Write This Way

Writer Anne Lamott is my kind of people. Given her legion of fans, I guess a lot of other people feel the same way. 

She’s wry and witty and insightful and very funny and irreverent but also with a keen felt sense of the sacred and miracles. That seems to be a pretty cool way to go through life.

I found this Anne Lamott excerpt [naturally] at a time when I need it most. We word worshippers are becoming an endangered species. The other night my adult daughter said to me, in passing: “Words don’t mean anything any more.”

It felt like a gut punch. It felt similar to the growing disrespect and lack of civility I feel in business and social discourse these days. [My galling experience flying home to my husband from Canada was a particularly loathsome example of incivility gone wild.]

So when I get the chance to lift up and, indeed, proselytize the words of someone whose worldview I share, I am so on it.

That said, savor this perspective and these book recommendations from Anne Lamott. I actively seek wisdom and insight these days like I used to seek public recognition and booze [cross addictions].

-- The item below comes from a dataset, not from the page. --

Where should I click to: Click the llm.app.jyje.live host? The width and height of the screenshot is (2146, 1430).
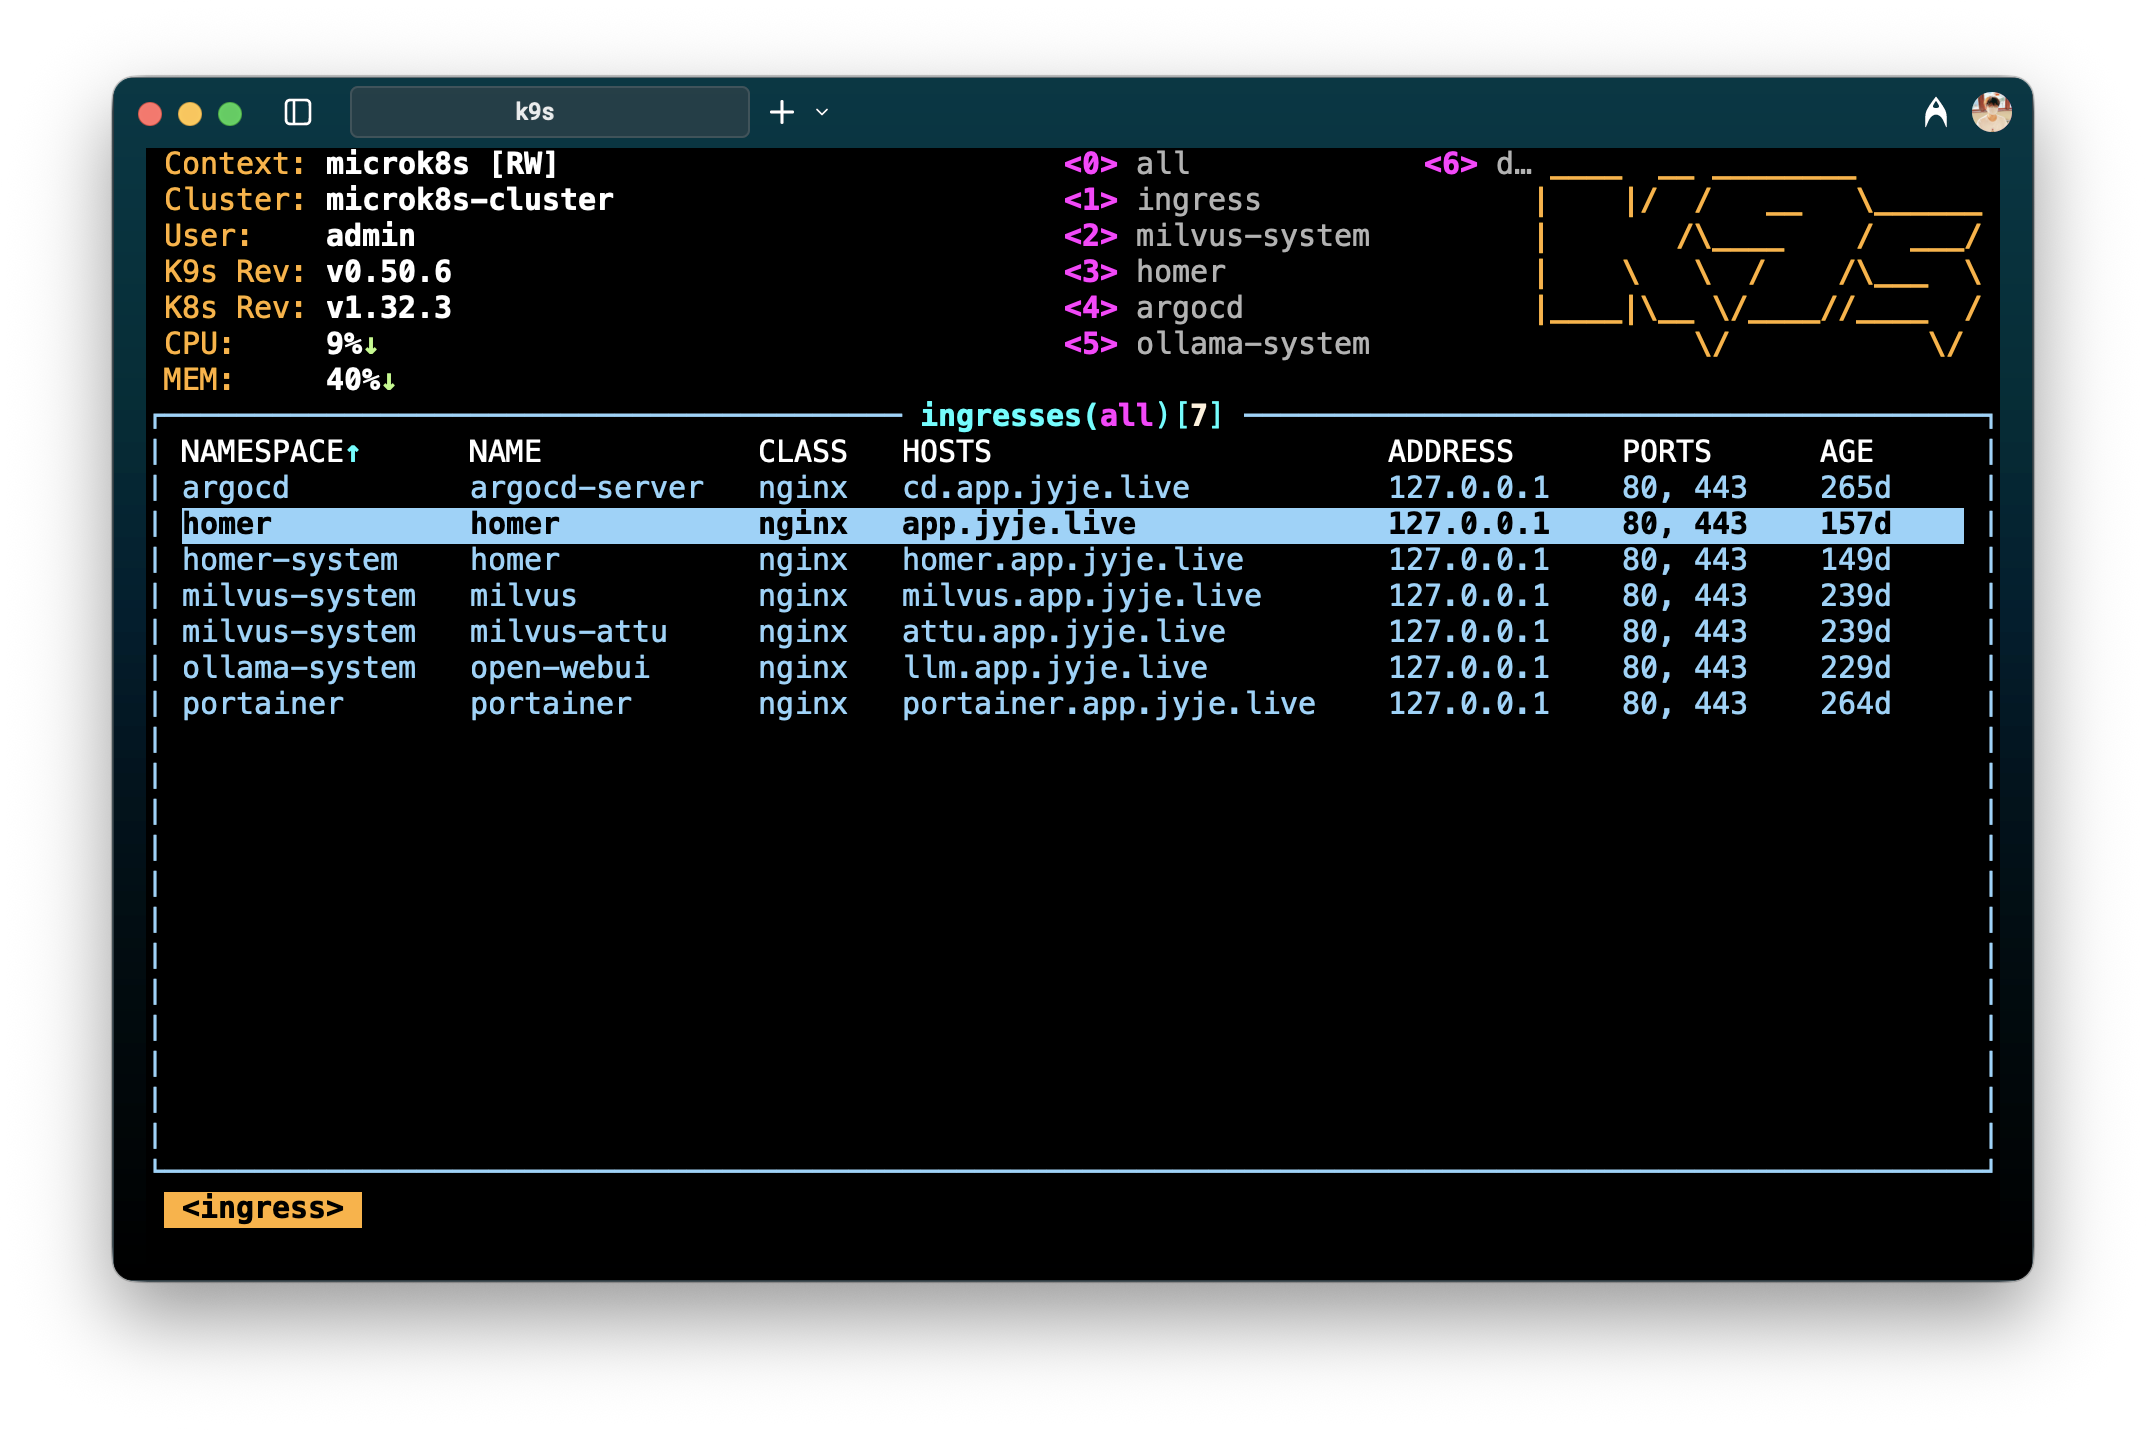[1054, 668]

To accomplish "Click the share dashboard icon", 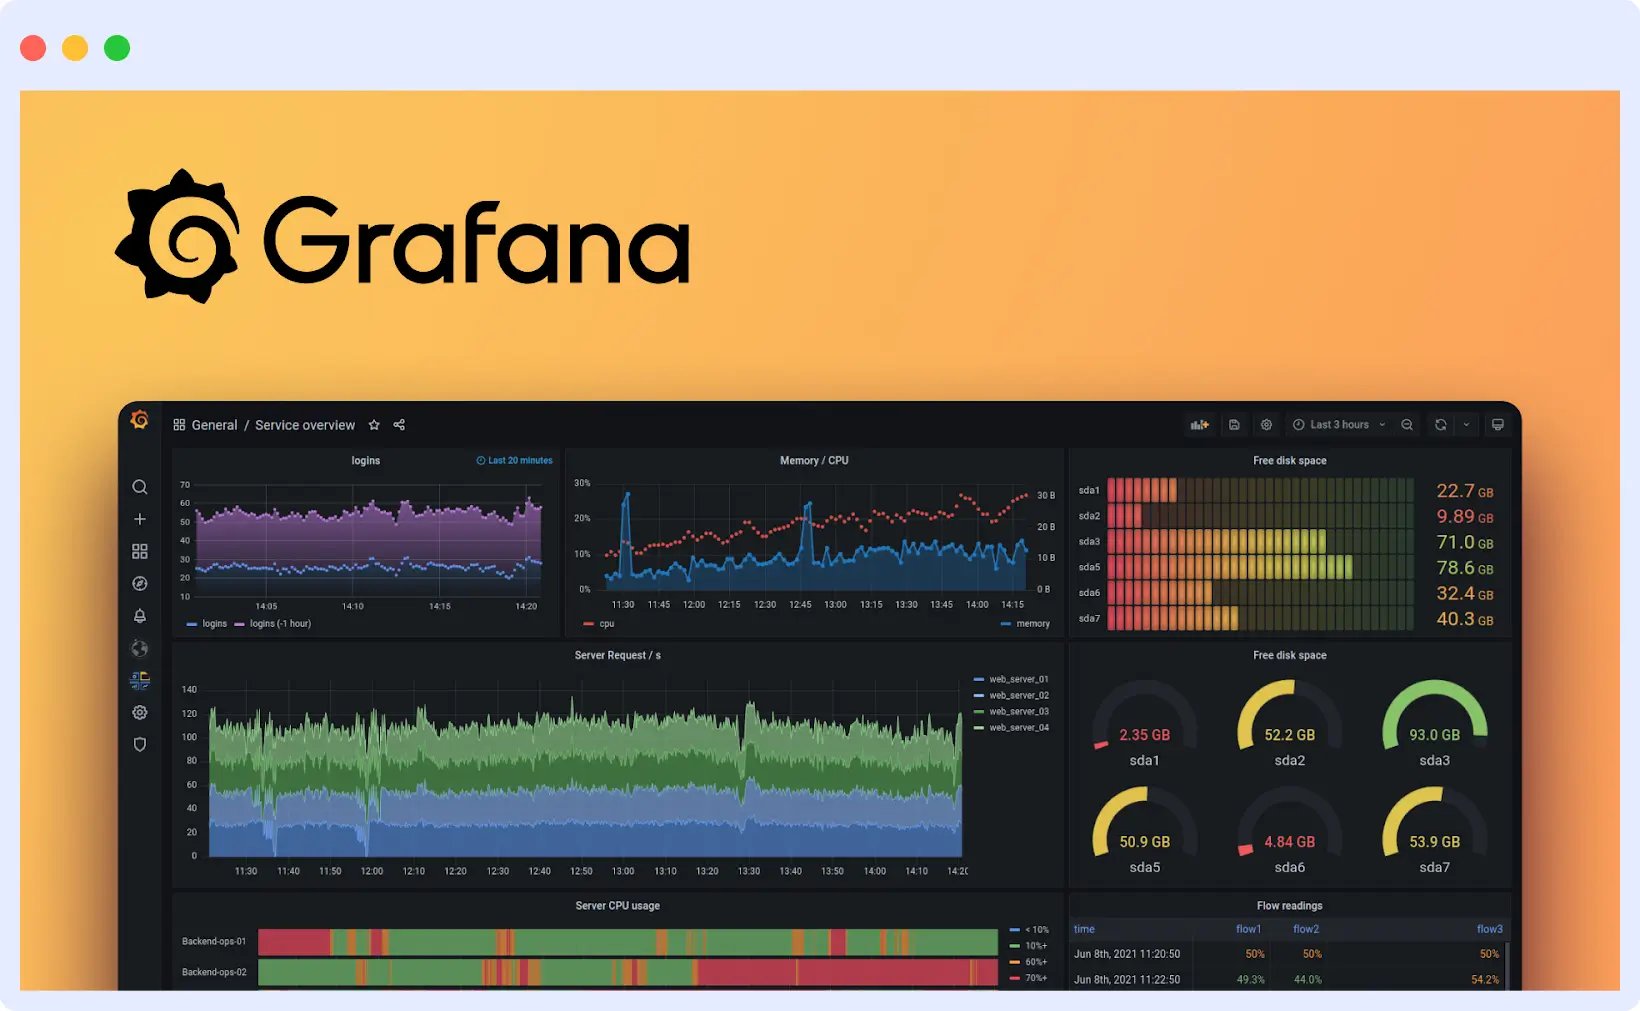I will click(x=398, y=424).
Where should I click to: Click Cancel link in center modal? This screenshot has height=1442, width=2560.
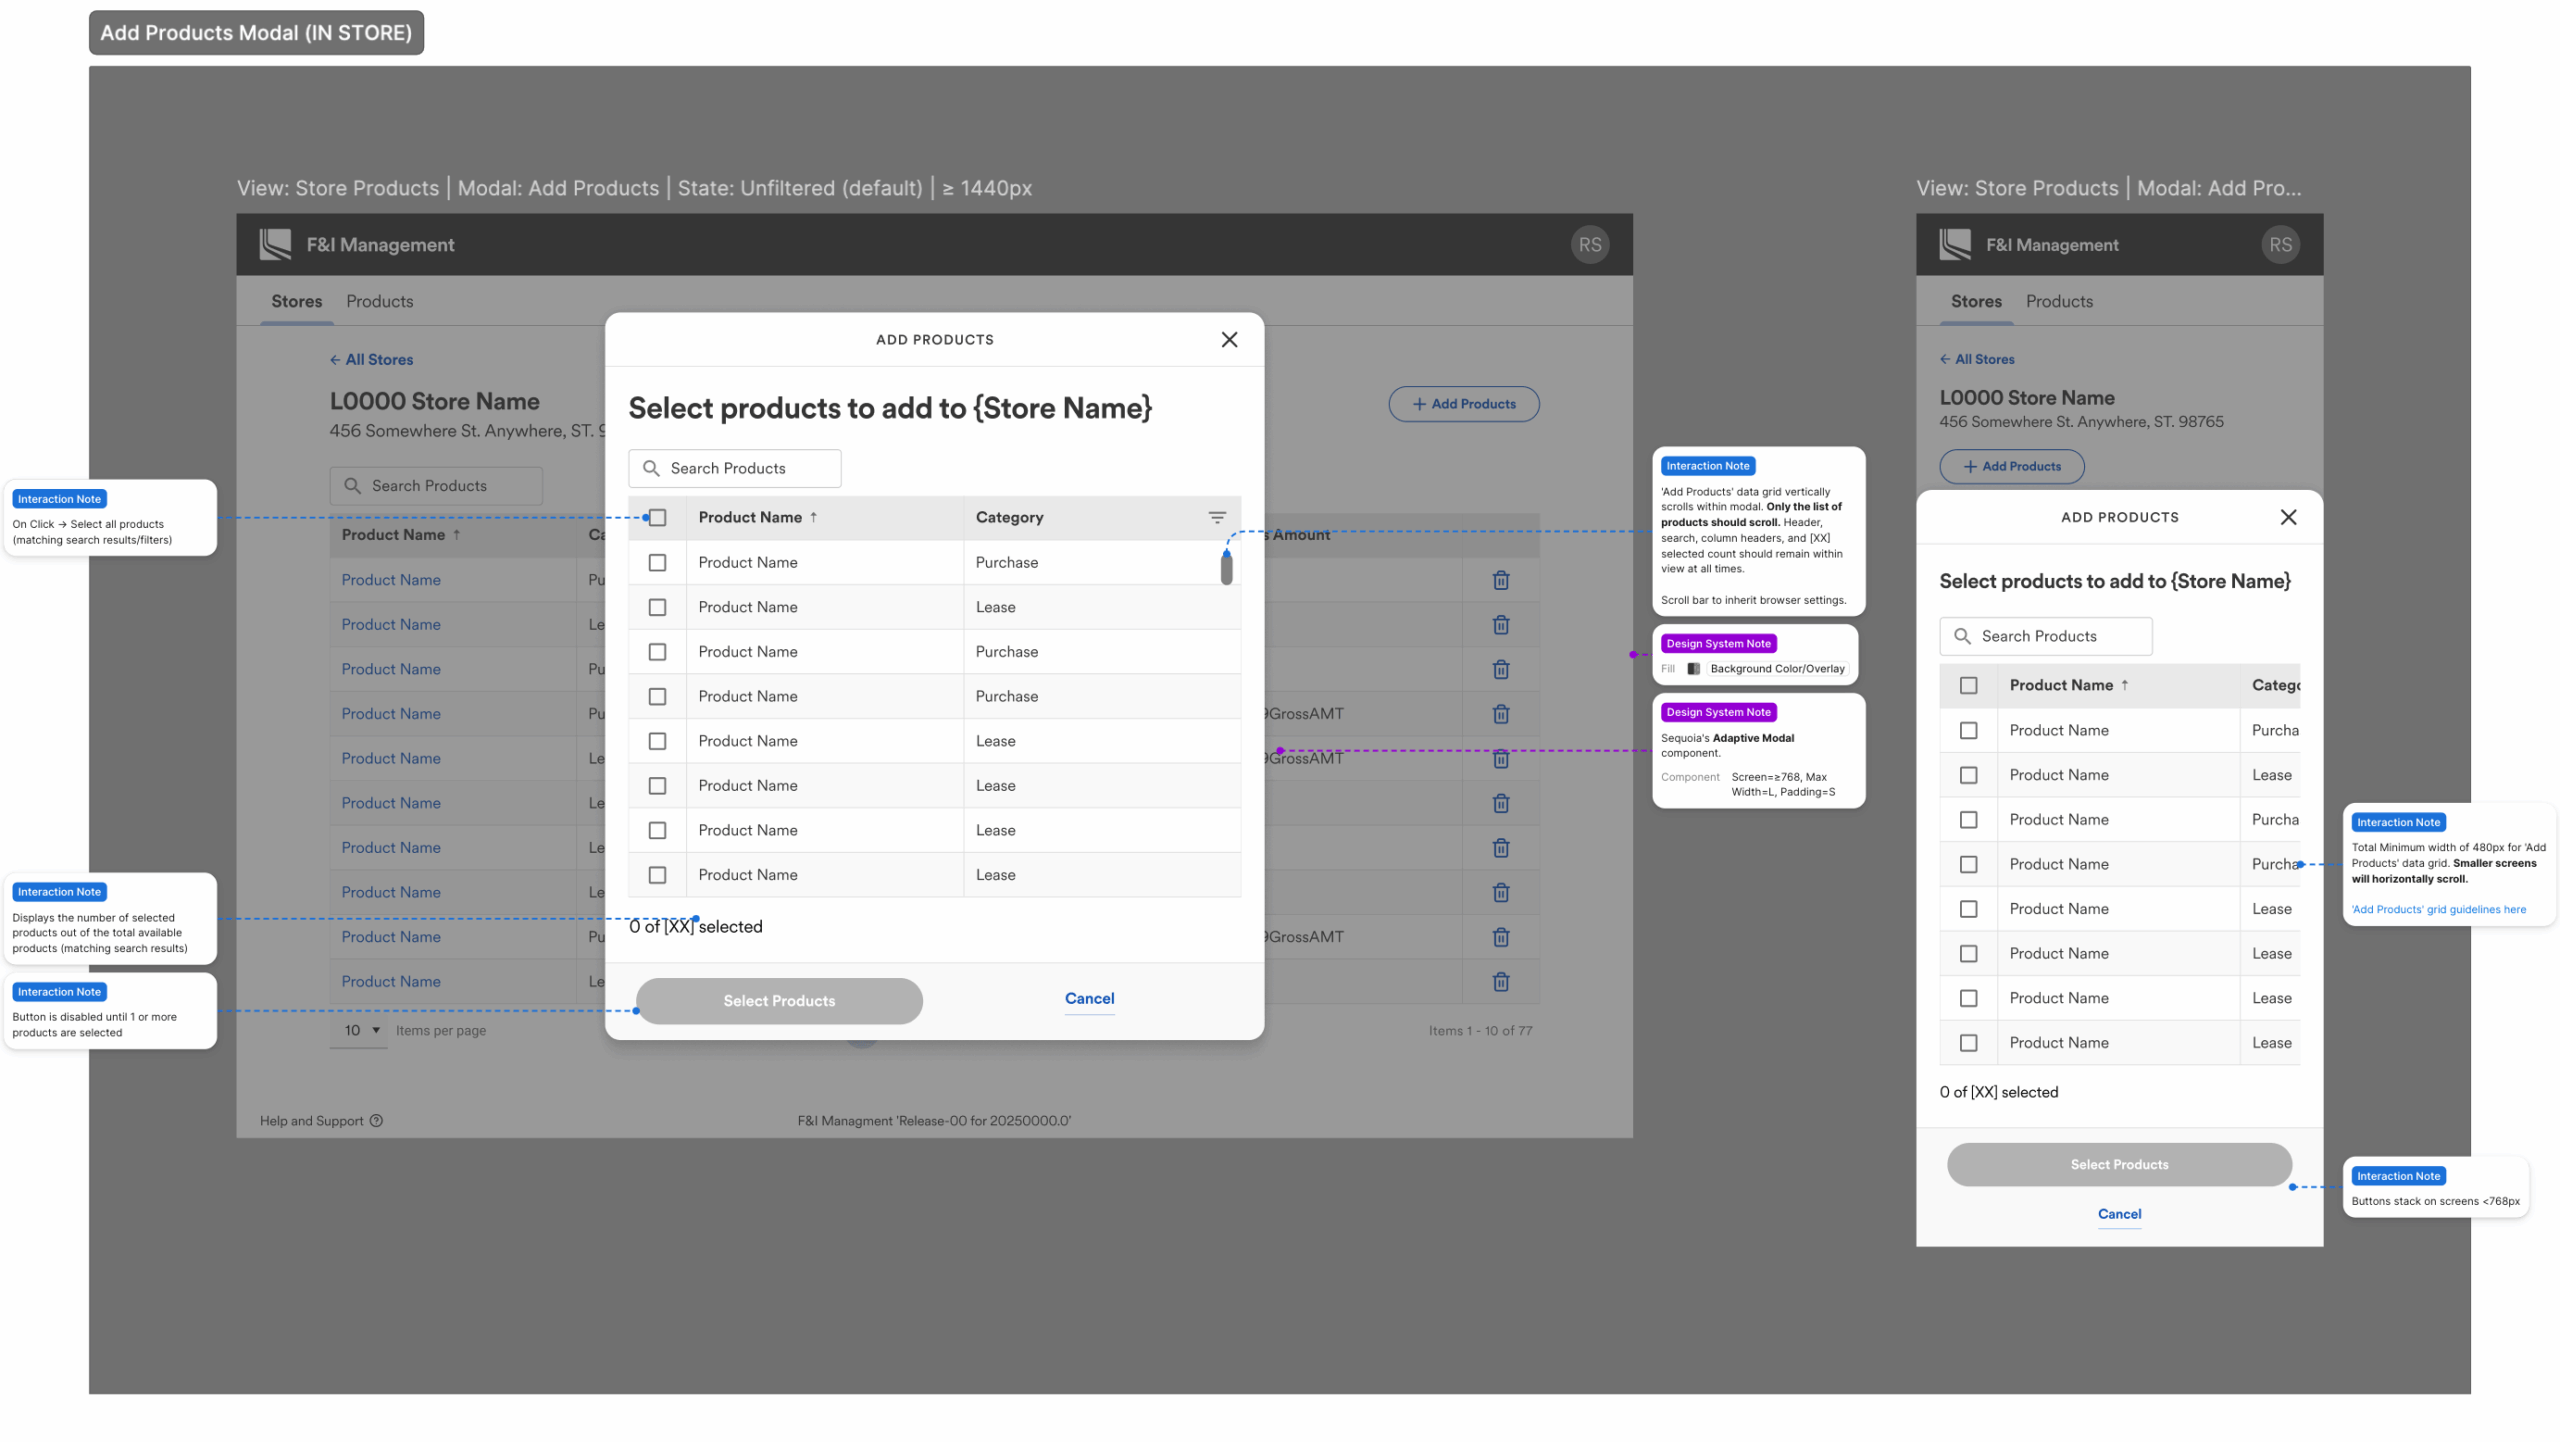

She’s one of the good guys.

Anne Lamott’s 5 Favorite Books for Finding Hope

“I try to write the books I would love to come upon, that are honest, concerned with real lives, human hearts, spiritual transformation, families, secrets, wonder, craziness—and that can make me laugh. When I am reading a book like this, I feel rich and profoundly relieved to be in the presence of someone who will share the truth with me, and throw the lights on a little, and I try to write these kinds of books. Books, for me, are medicine.”—Anne Lamott

“Strangers in Their Own Land” by Arlie Russell Hochschild

“I have been foisting this on everyone since the election. A famed sociologist from Berkeley spends months visiting the Louisiana Bayou and getting to know the people who live there—their values, problems, minds, hearts, lives, and dreams. What they tell us in their conversations and how Hochschild changes by listening to them give me hope for our country.”

“Happy All the Time” by Laurie Colwin

“This is a beautiful, hilarious, big-hearted novel about four really good, slightly odd mixed-up people (like us) as they form couples: shy, worried, and brave. I have given away THOUSANDS of copies.”

“Praying for Sheetrock” by Melissa Fay Greene

“This is one of my favorite nonfiction books ever. It’s about a small backwoods county in Georgia in the 1970s struggling to be included in the progress for civil rights and about the idealists who lead the cause against entrenched racism. It’s a story that reads like a novel, filled with eccentrics and ordinary folks. Lovely in every way. If you read it, you will owe me forever.”

“The Illustrated Rumi” by Jelaluddin Rumi

“I love Rumi so much. I can open this book to any page, read any one of his poems, study any one of the illustrations, and feel spiritually rejuvenated—or at least a little less cranky and self-obsessed.”

“Women Food and God” by Geneen Roth

“This is the most profound and helpful book on healing from the tiny, tiny, tiny issues around eating and body issues that some of us have had for, oh, most of our lives. Charming, wise, funny, and deep.”